►
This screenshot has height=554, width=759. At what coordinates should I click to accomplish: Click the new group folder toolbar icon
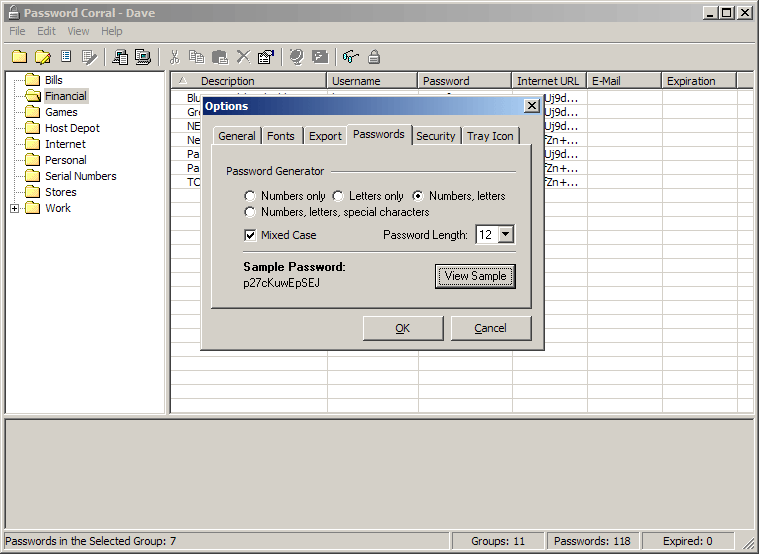pyautogui.click(x=19, y=57)
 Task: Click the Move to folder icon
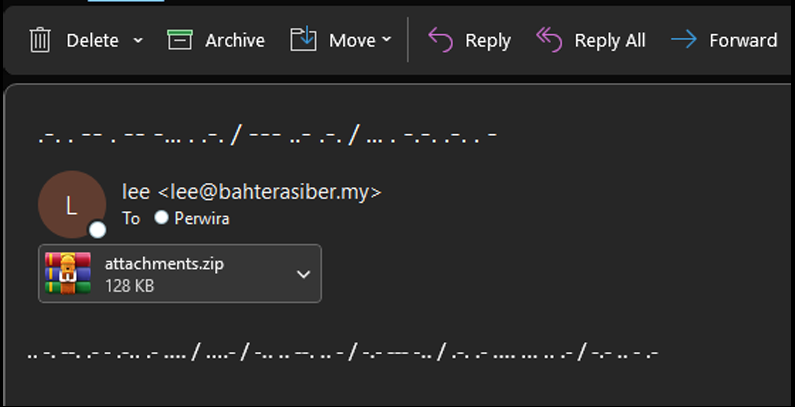coord(303,40)
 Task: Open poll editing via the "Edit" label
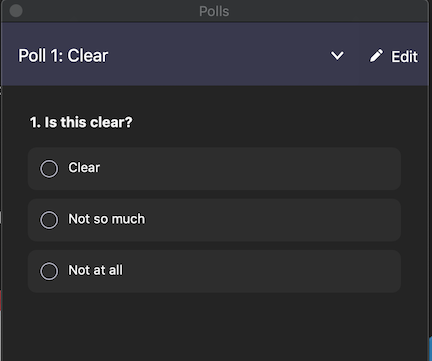pos(404,57)
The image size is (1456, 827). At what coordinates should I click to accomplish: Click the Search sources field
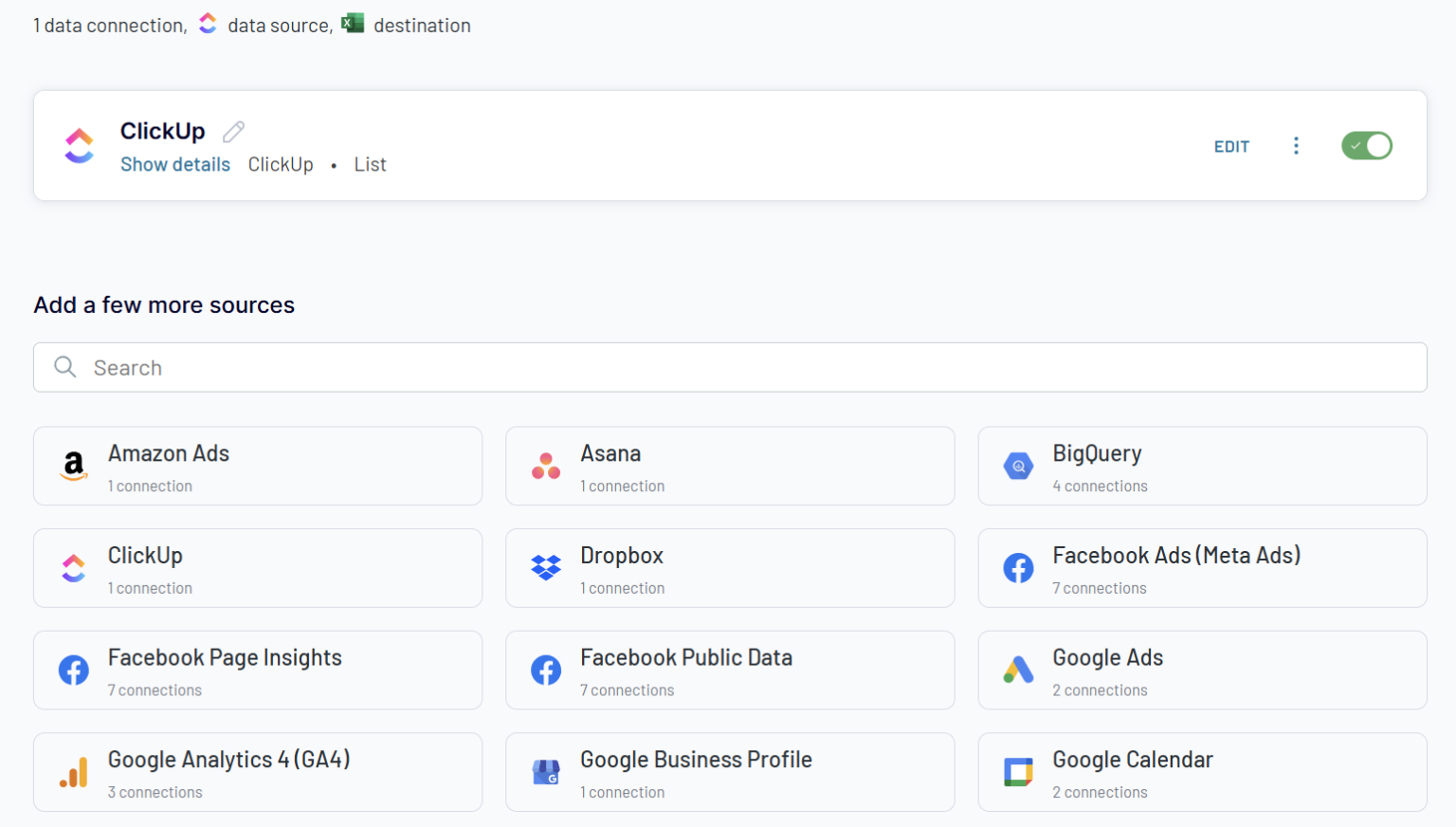730,368
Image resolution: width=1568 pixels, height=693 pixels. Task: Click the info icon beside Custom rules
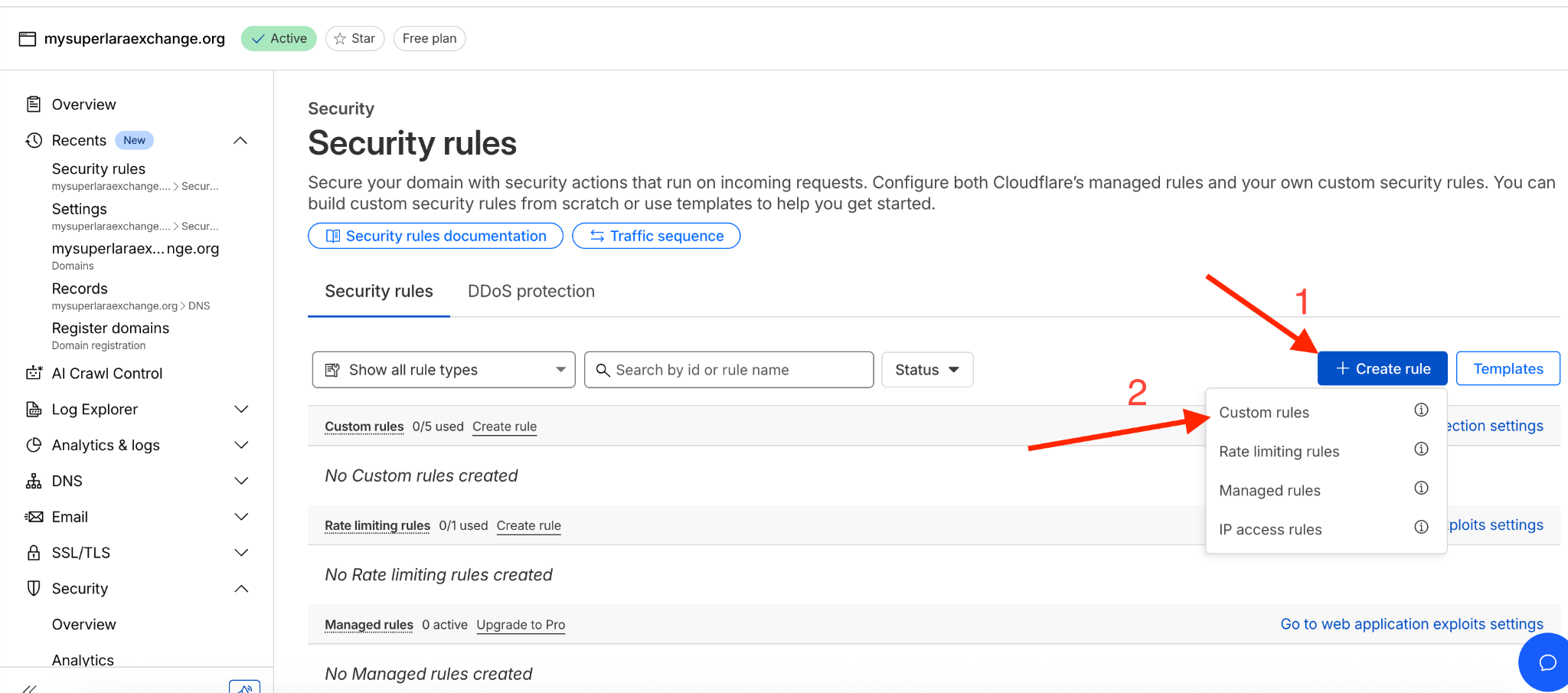pyautogui.click(x=1421, y=410)
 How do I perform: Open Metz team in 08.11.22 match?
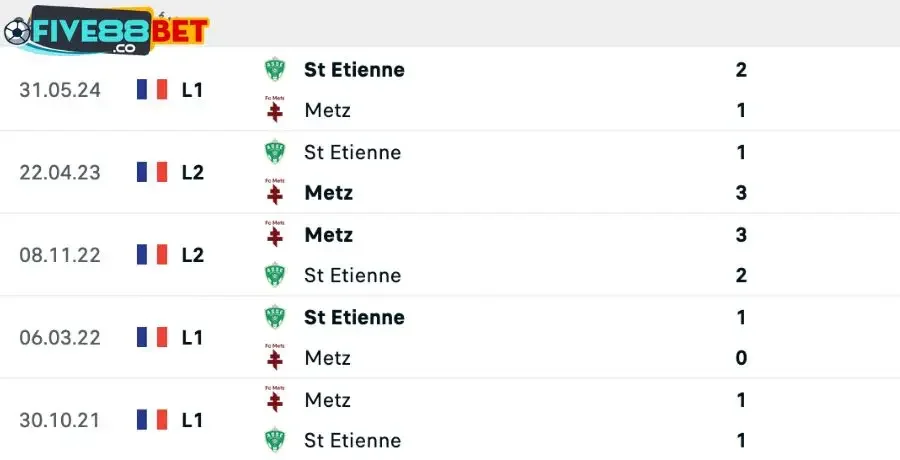[x=328, y=235]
◄
# Work to complete
Write out every line of the records above again, requests included, and shift each coordinate in the answers by adding 68 to every number. Leave out the pictures.

# Solution to this problem
This screenshot has height=554, width=759. At what coordinates should I click to accomplish: Click the new group folder toolbar icon
pyautogui.click(x=87, y=125)
 Task: Click the Move to folder icon
coord(371,108)
 Task: Open poll editing via the "Edit" label
pos(472,125)
The image size is (1456, 827). At what coordinates should I click to accomplish: Click the Search sources field
798,436
Image resolution: width=1568 pixels, height=693 pixels. Task: Click the info icon beside Custom rules
pyautogui.click(x=1489, y=478)
 How do I perform: Open Metz team in 08.11.22 match?
[x=396, y=303]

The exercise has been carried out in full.